■ STATED GOAL:
Format every line of the items below as a Markdown table with the columns "Row" and "Line," numbering each line in order and omitting blank lines.

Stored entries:
## START

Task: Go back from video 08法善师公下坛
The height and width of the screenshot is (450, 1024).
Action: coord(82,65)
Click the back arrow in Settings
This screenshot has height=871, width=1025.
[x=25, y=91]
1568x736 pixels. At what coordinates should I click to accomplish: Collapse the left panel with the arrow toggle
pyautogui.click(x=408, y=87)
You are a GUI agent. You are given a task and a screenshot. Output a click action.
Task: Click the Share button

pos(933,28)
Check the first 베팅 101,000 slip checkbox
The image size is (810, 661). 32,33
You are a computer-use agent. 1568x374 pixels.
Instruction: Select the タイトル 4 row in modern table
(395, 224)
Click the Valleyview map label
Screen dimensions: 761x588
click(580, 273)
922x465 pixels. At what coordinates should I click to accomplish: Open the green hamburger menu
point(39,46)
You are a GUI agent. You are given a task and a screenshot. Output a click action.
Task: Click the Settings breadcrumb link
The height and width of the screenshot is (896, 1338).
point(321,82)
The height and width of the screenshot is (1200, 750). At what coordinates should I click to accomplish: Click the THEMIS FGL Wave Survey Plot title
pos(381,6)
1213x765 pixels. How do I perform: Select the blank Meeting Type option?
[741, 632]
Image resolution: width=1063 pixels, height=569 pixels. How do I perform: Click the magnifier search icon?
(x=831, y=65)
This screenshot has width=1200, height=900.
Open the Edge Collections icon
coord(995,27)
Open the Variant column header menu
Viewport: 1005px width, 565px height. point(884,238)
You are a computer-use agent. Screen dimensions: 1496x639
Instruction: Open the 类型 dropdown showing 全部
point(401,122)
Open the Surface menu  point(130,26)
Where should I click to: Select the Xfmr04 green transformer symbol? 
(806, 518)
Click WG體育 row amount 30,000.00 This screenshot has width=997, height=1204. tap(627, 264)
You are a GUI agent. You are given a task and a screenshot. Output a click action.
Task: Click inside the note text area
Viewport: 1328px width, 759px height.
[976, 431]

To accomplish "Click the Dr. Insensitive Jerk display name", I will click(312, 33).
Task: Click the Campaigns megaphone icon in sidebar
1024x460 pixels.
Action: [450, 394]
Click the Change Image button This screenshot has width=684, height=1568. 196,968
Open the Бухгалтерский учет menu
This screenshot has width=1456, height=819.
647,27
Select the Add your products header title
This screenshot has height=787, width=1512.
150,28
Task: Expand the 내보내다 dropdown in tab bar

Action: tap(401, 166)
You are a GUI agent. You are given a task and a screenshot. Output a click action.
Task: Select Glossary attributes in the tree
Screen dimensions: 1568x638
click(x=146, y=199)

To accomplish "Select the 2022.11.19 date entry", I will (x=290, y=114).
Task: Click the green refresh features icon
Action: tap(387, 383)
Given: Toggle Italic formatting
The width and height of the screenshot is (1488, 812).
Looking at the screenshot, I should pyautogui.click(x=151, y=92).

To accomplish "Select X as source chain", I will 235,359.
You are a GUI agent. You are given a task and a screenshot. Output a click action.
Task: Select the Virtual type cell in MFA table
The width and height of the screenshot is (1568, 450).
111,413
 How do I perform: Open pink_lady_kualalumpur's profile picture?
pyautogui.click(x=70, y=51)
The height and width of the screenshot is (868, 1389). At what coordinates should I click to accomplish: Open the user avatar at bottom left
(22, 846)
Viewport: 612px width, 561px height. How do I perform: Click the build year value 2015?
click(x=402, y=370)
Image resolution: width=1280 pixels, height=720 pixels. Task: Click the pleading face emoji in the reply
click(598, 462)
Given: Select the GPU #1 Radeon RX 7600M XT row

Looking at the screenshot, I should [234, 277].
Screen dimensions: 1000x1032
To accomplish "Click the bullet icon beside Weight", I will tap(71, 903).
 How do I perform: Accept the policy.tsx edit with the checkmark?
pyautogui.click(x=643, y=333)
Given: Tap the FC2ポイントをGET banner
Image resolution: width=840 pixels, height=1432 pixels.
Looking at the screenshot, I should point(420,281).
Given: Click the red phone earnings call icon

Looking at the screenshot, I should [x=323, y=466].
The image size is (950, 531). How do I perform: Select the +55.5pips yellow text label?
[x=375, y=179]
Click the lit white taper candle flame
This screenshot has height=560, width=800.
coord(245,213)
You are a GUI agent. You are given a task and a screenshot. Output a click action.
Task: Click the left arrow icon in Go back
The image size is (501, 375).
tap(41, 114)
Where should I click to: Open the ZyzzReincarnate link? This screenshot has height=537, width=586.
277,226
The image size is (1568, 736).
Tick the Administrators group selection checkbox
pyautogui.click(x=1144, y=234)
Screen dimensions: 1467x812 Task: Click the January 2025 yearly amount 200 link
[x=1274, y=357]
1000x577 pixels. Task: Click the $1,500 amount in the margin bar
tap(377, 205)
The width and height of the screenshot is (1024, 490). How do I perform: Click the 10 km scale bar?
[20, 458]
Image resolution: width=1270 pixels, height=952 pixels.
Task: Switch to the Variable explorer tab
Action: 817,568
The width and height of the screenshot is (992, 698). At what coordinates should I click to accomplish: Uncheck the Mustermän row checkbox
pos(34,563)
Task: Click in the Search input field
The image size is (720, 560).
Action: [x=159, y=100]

## END

■ ANSWER TO THIS EXERCISE:
| Row | Line |
|---|---|
| 1 | Task: Go back from video 08法善师公下坛 |
| 2 | The height and width of the screenshot is (450, 1024). |
| 3 | Action: coord(82,65) |
| 4 | Click the back arrow in Settings |
| 5 | This screenshot has height=871, width=1025. |
| 6 | [x=25, y=91] |
| 7 | 1568x736 pixels. At what coordinates should I click to accomplish: Collapse the left panel with the arrow toggle |
| 8 | pyautogui.click(x=408, y=87) |
| 9 | You are a GUI agent. You are given a task and a screenshot. Output a click action. |
| 10 | Task: Click the Share button |
| 11 | pos(933,28) |
| 12 | Check the first 베팅 101,000 slip checkbox |
| 13 | The image size is (810, 661). 32,33 |
| 14 | You are a computer-use agent. 1568x374 pixels. |
| 15 | Instruction: Select the タイトル 4 row in modern table |
| 16 | (395, 224) |
| 17 | Click the Valleyview map label |
| 18 | Screen dimensions: 761x588 |
| 19 | click(580, 273) |
| 20 | 922x465 pixels. At what coordinates should I click to accomplish: Open the green hamburger menu |
| 21 | point(39,46) |
| 22 | You are a GUI agent. You are given a task and a screenshot. Output a click action. |
| 23 | Task: Click the Settings breadcrumb link |
| 24 | The height and width of the screenshot is (896, 1338). |
| 25 | point(321,82) |
| 26 | The height and width of the screenshot is (1200, 750). At what coordinates should I click to accomplish: Click the THEMIS FGL Wave Survey Plot title |
| 27 | pos(381,6) |
| 28 | 1213x765 pixels. How do I perform: Select the blank Meeting Type option? |
| 29 | [741, 632] |
| 30 | Image resolution: width=1063 pixels, height=569 pixels. How do I perform: Click the magnifier search icon? |
| 31 | (x=831, y=65) |
| 32 | This screenshot has width=1200, height=900. |
| 33 | Open the Edge Collections icon |
| 34 | coord(995,27) |
| 35 | Open the Variant column header menu |
| 36 | Viewport: 1005px width, 565px height. point(884,238) |
| 37 | You are a computer-use agent. Screen dimensions: 1496x639 |
| 38 | Instruction: Open the 类型 dropdown showing 全部 |
| 39 | point(401,122) |
| 40 | Open the Surface menu  point(130,26) |
| 41 | Where should I click to: Select the Xfmr04 green transformer symbol?  |
| 42 | (806, 518) |
| 43 | Click WG體育 row amount 30,000.00 This screenshot has width=997, height=1204. tap(627, 264) |
| 44 | You are a GUI agent. You are given a task and a screenshot. Output a click action. |
| 45 | Task: Click inside the note text area |
| 46 | Viewport: 1328px width, 759px height. |
| 47 | [976, 431] |
| 48 | To accomplish "Click the Dr. Insensitive Jerk display name", I will click(312, 33). |
| 49 | Task: Click the Campaigns megaphone icon in sidebar |
| 50 | 1024x460 pixels. |
| 51 | Action: [450, 394] |
| 52 | Click the Change Image button This screenshot has width=684, height=1568. 196,968 |
| 53 | Open the Бухгалтерский учет menu |
| 54 | This screenshot has width=1456, height=819. |
| 55 | 647,27 |
| 56 | Select the Add your products header title |
| 57 | This screenshot has height=787, width=1512. |
| 58 | 150,28 |
| 59 | Task: Expand the 내보내다 dropdown in tab bar |
| 60 | Action: tap(401, 166) |
| 61 | You are a GUI agent. You are given a task and a screenshot. Output a click action. |
| 62 | Task: Select Glossary attributes in the tree |
| 63 | Screen dimensions: 1568x638 |
| 64 | click(x=146, y=199) |
| 65 | To accomplish "Select the 2022.11.19 date entry", I will (x=290, y=114). |
| 66 | Task: Click the green refresh features icon |
| 67 | Action: tap(387, 383) |
| 68 | Given: Toggle Italic formatting |
| 69 | The width and height of the screenshot is (1488, 812). |
| 70 | Looking at the screenshot, I should pyautogui.click(x=151, y=92). |
| 71 | To accomplish "Select X as source chain", I will 235,359. |
| 72 | You are a GUI agent. You are given a task and a screenshot. Output a click action. |
| 73 | Task: Select the Virtual type cell in MFA table |
| 74 | The width and height of the screenshot is (1568, 450). |
| 75 | 111,413 |
| 76 |  How do I perform: Open pink_lady_kualalumpur's profile picture? |
| 77 | pyautogui.click(x=70, y=51) |
| 78 | The height and width of the screenshot is (868, 1389). At what coordinates should I click to accomplish: Open the user avatar at bottom left |
| 79 | (22, 846) |
| 80 | Viewport: 612px width, 561px height. How do I perform: Click the build year value 2015? |
| 81 | click(x=402, y=370) |
| 82 | Image resolution: width=1280 pixels, height=720 pixels. Task: Click the pleading face emoji in the reply |
| 83 | click(598, 462) |
| 84 | Given: Select the GPU #1 Radeon RX 7600M XT row |
| 85 | Looking at the screenshot, I should [234, 277]. |
| 86 | Screen dimensions: 1000x1032 |
| 87 | To accomplish "Click the bullet icon beside Weight", I will tap(71, 903). |
| 88 |  How do I perform: Accept the policy.tsx edit with the checkmark? |
| 89 | pyautogui.click(x=643, y=333) |
| 90 | Given: Tap the FC2ポイントをGET banner |
| 91 | Image resolution: width=840 pixels, height=1432 pixels. |
| 92 | Looking at the screenshot, I should point(420,281). |
| 93 | Given: Click the red phone earnings call icon |
| 94 | Looking at the screenshot, I should [x=323, y=466]. |
| 95 | The image size is (950, 531). How do I perform: Select the +55.5pips yellow text label? |
| 96 | [x=375, y=179] |
| 97 | Click the lit white taper candle flame |
| 98 | This screenshot has height=560, width=800. |
| 99 | coord(245,213) |
| 100 | You are a GUI agent. You are given a task and a screenshot. Output a click action. |
| 101 | Task: Click the left arrow icon in Go back |
| 102 | The image size is (501, 375). |
| 103 | tap(41, 114) |
| 104 | Where should I click to: Open the ZyzzReincarnate link? This screenshot has height=537, width=586. |
| 105 | 277,226 |
| 106 | The image size is (1568, 736). |
| 107 | Tick the Administrators group selection checkbox |
| 108 | pyautogui.click(x=1144, y=234) |
| 109 | Screen dimensions: 1467x812 Task: Click the January 2025 yearly amount 200 link |
| 110 | [x=1274, y=357] |
| 111 | 1000x577 pixels. Task: Click the $1,500 amount in the margin bar |
| 112 | tap(377, 205) |
| 113 | The width and height of the screenshot is (1024, 490). How do I perform: Click the 10 km scale bar? |
| 114 | [20, 458] |
| 115 | Image resolution: width=1270 pixels, height=952 pixels. |
| 116 | Task: Switch to the Variable explorer tab |
| 117 | Action: 817,568 |
| 118 | The width and height of the screenshot is (992, 698). At what coordinates should I click to accomplish: Uncheck the Mustermän row checkbox |
| 119 | pos(34,563) |
| 120 | Task: Click in the Search input field |
| 121 | The image size is (720, 560). |
| 122 | Action: [x=159, y=100] |